Therefore, the hydraulic oil discharged from the above-described third hydraulic pump P3 is supplied to the switching device 1, 2, 5, 6 for the work device through the first passage A and the second passage B. Accordingly, the heavy equipment can operate the work device connected to the work device change valves (1, 2, 5, 6) regardless of the traveling speed and straightness even when the work device changeover valve is changed during travel. .

However, in the case of driving the work device for energy saving in heavy equipment equipped with the hydraulic circuit configured as described above, that is, the switching valves 1 to 8 are switched to maximize the engine speed of the heavy equipment to the first hydraulic pump or the like. Automatic deceleration signal to discharge the hydraulic oil to the maximum from the third hydraulic pump (P1, P2, P3), and to minimize the hydraulic oil discharge by minimizing the engine speed when the switching valve (1-8) maintains the neutral position You will have the problem of not being able to get it.

Accordingly, an object of the present invention, when switching the switching valve for the work device during driving, using the hydraulic oil discharged from the hydraulic pump other than the hydraulic pump connected to the driving switching valve is caused interference to the running speed and straightness of heavy equipment It is to provide a hydraulic circuit for heavy equipment to improve the workability can be driven smoothly without the work device.

Another object of the present invention is to supply the maximum operating oil when switching the switching device for the work device to the working mode to save energy, and to selectively control the engine speed to minimize the operating oil supply in the neutral mode It is to provide a hydraulic circuit for heavy construction equipment that provides the operator with the convenience of operation by applying the automatic deceleration signal from the switching valve.

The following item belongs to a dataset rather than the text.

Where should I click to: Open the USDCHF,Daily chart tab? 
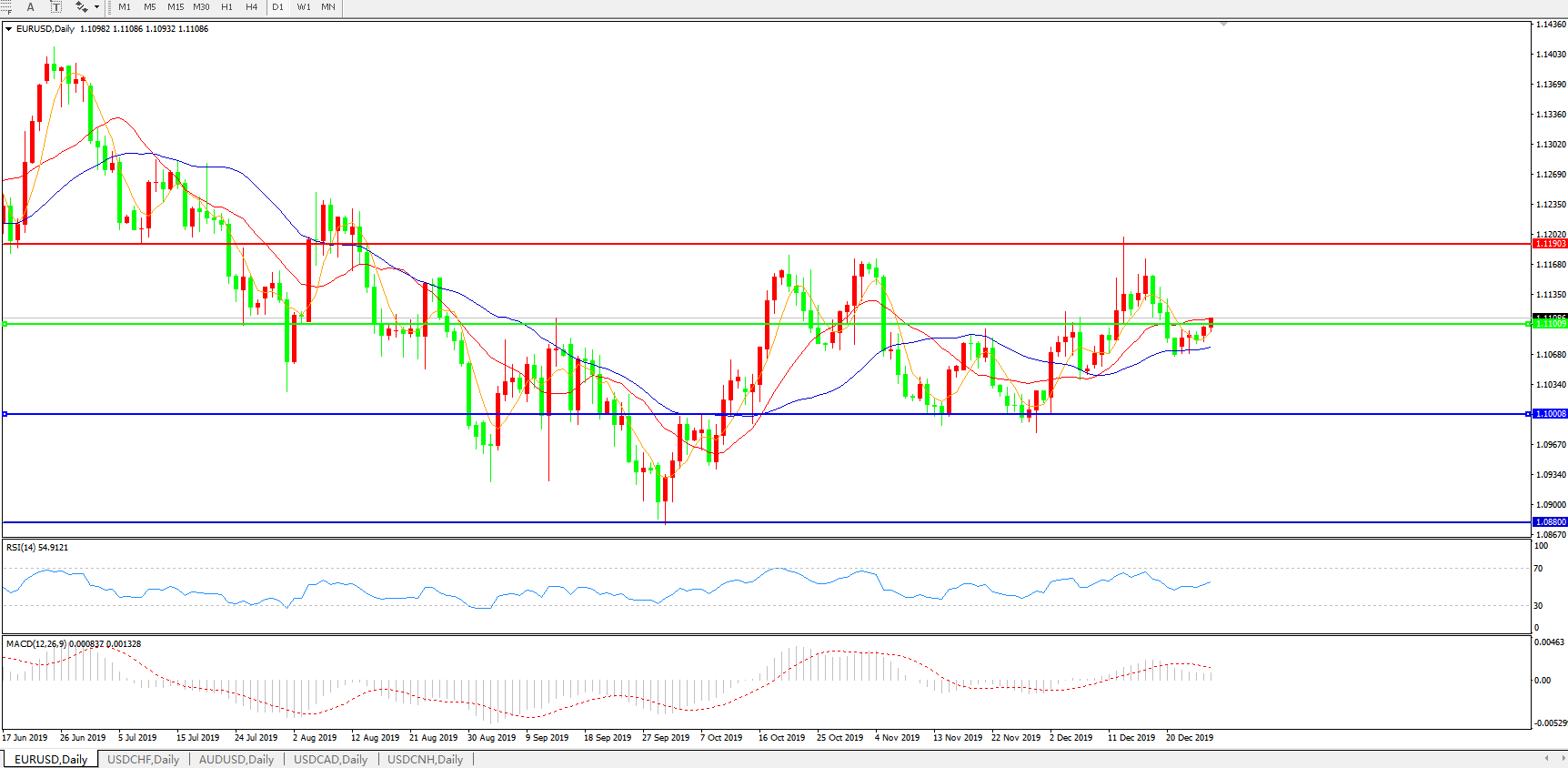143,759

The object of the present invention described above, the left running switching valve (4) connected to the first hydraulic pump (P1),
A right driving switching valve 3 connected to the second hydraulic pump P2;
Switching device (1,2,5,6) for working device,
A switching valve (7.8) for the work device connected to the third hydraulic pump (P3);
A joining switching valve 9 installed downstream of the switching valve 7 to supply hydraulic oil discharged from the third hydraulic pump P3 to the switching valves 1, 2, 5, and 6 during switching;
Switching valves (1, 2, 5, 6) by the hydraulic fluid discharged from the third hydraulic pump (P3) when switching the driving valves (3, 4) for switching between two driving In the hydraulic circuit for heavy equipment is configured to operate a work device connected to),
Second pilot passages (c, c1) in which a pilot pressure is formed when the switching valves (1, 2, 5, 6) for the work device are switched;
It is formed independently of the second pilot passage (c, c1), the construction heavy equipment, characterized in that it has a third pilot passage (f) is formed when the pilot pressure is formed when switching the switching valves (7, 8) for work equipment By providing a cost hydraulic circuit.

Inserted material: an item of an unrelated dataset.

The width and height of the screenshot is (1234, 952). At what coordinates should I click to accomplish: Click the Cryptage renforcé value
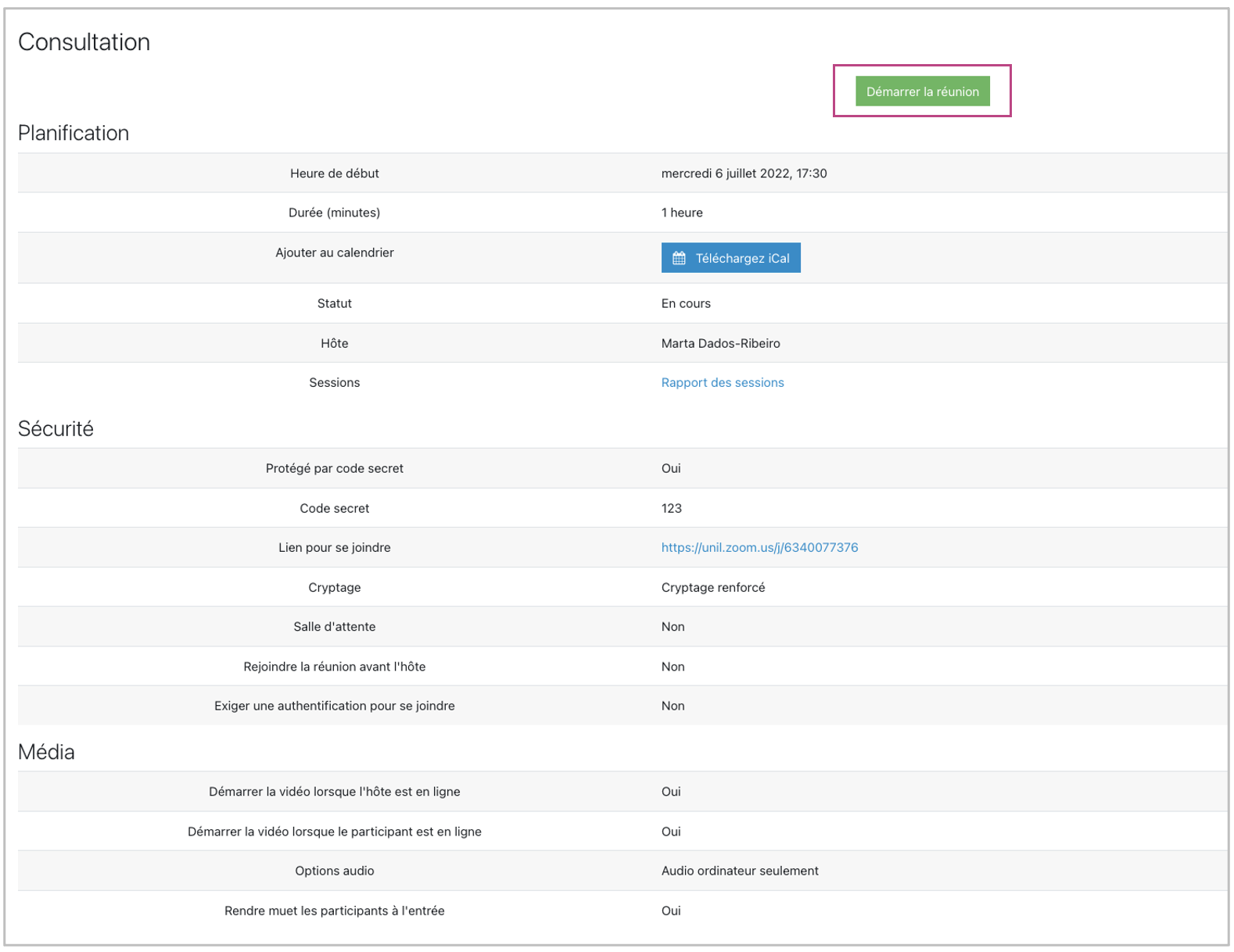pos(712,587)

According to a preferred embodiment, it has a pilot passage g through which a pilot pressure selected from the above-described pilot passages c1 and pilot pressures formed in the pilot passage f passes.

According to a preferred embodiment, it has a pilot passage i through which the selected pilot pressure passes among the pilot pressures formed in the pilot passage g and the pilot passage h separate from the above-described pilot passage g.

According to a preferred embodiment, the pilot passage h and the pilot passage i are formed independently of the outside.

According to a preferred embodiment, the aforementioned pilot passage g, pilot passage h and pilot passage i are formed independently of the outside.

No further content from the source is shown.